写真は、裏庭の青い実を付けているミカンの木です。

日中はまだ結構暑いですけど、夕立もちょくちょく来たりして、一時に比べて、朝晩は少し涼しくなりましたね。
夏も終わりに近づいて、そろそろ動き出す準備を始めております。
のろのろ試運転という感じです。


この6月初めからの引き籠り期間、心の拠り所になっていたのが、庭の草木たちでした。
外に出て庭の草木を見て、裏の土手に上がって緑の爽やかな風を感じて、というのが、暗闇の僅かな光だったように思います。

それまでは、花が咲いてキレイだなぁと思ったり、なんだか草ボーボーになってきて元気な植物たちだなぁ・・・くらいに思いながら、これといった世話も何もせずに放置していたんですけど、都合の良いもんですね。
草取りして、水やりして、混み合った所を切って、植物たちが心地悪そうなところは、メンテナンスをするようになりました。

ネギ、ニラ、紫蘇、モロヘイヤ、ミント、バジル、摘果みかん、早取り小松菜、かいわれ大根
IMG_20200723_174808.jpg

ネギ、ニラ、紫蘇、モロヘイヤは、取っても取っても無限に生えてきます。
適当に種をまいて忘れていたスイカやオクラも少し取れました。

自分で植えてみたものも少しあるのですけど、殆どが前の住人が育てていたもので、野菜も何種類かあったりして、ありがたく収穫して頂いています。
もちろん、農薬も肥料も使っていない自然放置栽培で、素朴で嫌みの無い味わいです。

肥料をたっぷり与えた野菜って、どこかしらワザとらしい味というか、なんとなく感じる植物自身ではない嫌な旨味?というのがあって、美味しいんだけど、どうも不自然に感じたりするんです。
特に、果物は肥料たっぷりで大きく甘く育てているのが多いので、不自然な旨味と感じる事が多いです。


他にもハーブ類や、フキや三つ葉やミョウガなど、自生しているものもあったり、食べられる植物が意外とあったのに、これまで全然世話をしていなくて、なんとなく雑多な緑と思っていたなんて、もったいない話ですよね。
人が何も手を加えなくても、自生するような植物は力強くちゃんと育っていて、ちょっと申し訳ない感じもしますが、それぞれの収穫を楽しみにしていたりします。

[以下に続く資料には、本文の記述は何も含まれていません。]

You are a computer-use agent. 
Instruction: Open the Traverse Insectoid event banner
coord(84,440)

色んな植物が、虫や鳥と共生しながら、植物同士でもやり取りしながら、毎日少しずつ静かに成長している姿は、観察し始めると驚きや発見が多くて、なんだか自然大先生様って感じに思えてきました。

ちょうど自宅で色々と発酵を試してみたりしていたので、目に見えない酵母の生命力も、植物の生命力も、人の手入れの有無にかかわらず、全てが生きて循環していることを肌で感じて、これまで見えていなかった世界はすごく偉大なものに感じるようになりました。

摘果ミカンの発酵
発酵ミカン

そんな自然の循環を改めて感じて、自分のお菓子作りにもうちょっと取り入れていけないかなぁと考えています。
かねてから考えていた、これまで使っていた材料の見直しをするなら、今がそのタイミングかもしれないと、材料の変更に着手しております。

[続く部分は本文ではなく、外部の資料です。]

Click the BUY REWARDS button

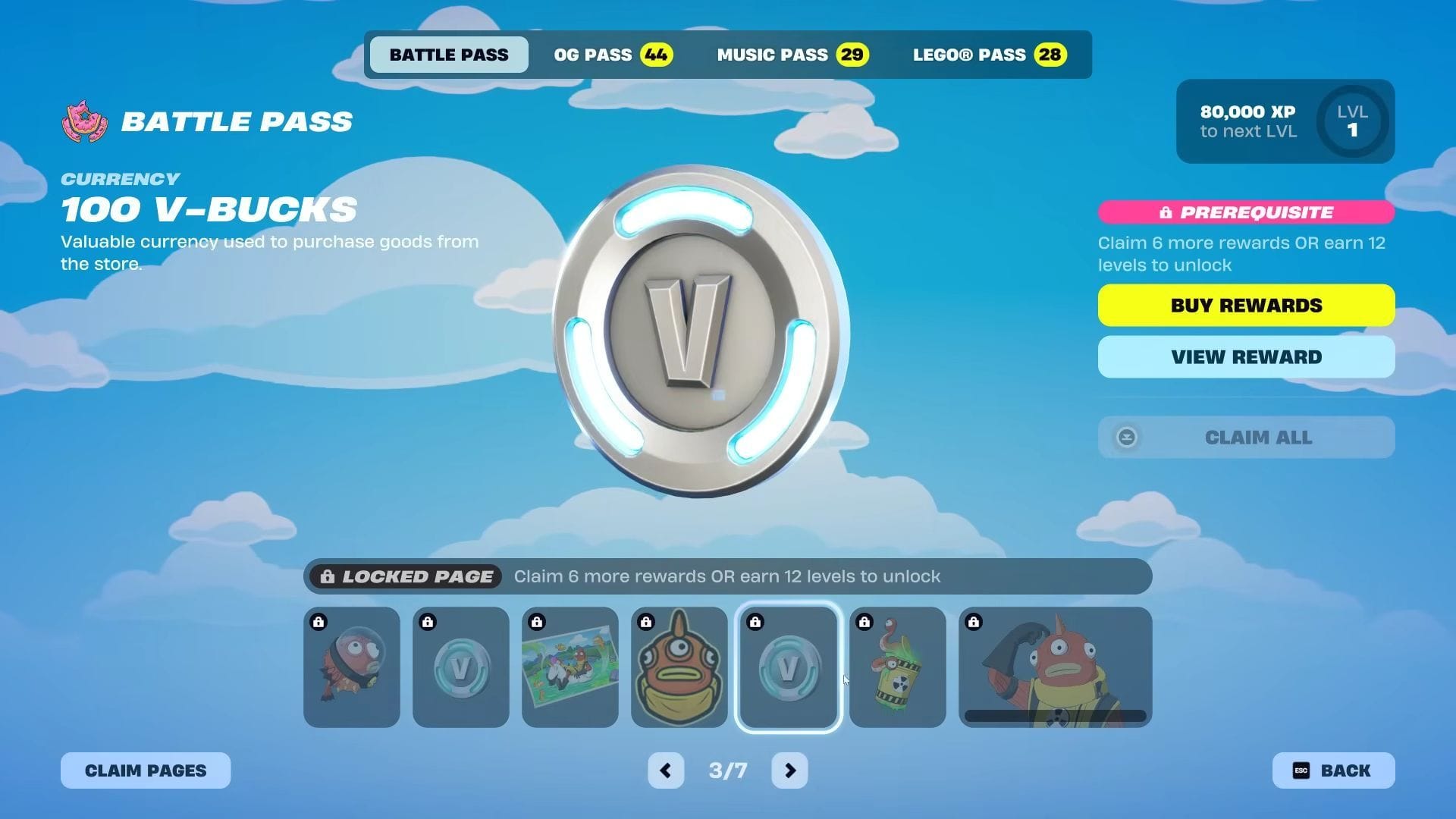[1246, 305]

考えてみたら、とても当たり前の事なんですけど、全て命あるものから作られた素材を組み合わせてお菓子は成り立っているのに、お菓子という製品になってしまうと、元々の命あるものという感じがとても希薄になるんですよね。
この期間に学んだ命の循環の一端を、命あるものとして感じられるお菓子に作り上げられたら、もっと食べた人も感動するんじゃないかな、なんて考えています。
ということで、ただいま、植物たちに向き合いつつ、素材の見直し研究中です。

こちらは宇陀カフェで収穫したローズマリー
ローズマリーカンファ
水やりなどのメンテをずっと怠っている事に加えて、元々肥沃な土壌ではないため、自宅のローズマリーより、カンファーという成分が強いようで、防虫効果が優れていることが分かって、裏口の虫よけに重宝しています。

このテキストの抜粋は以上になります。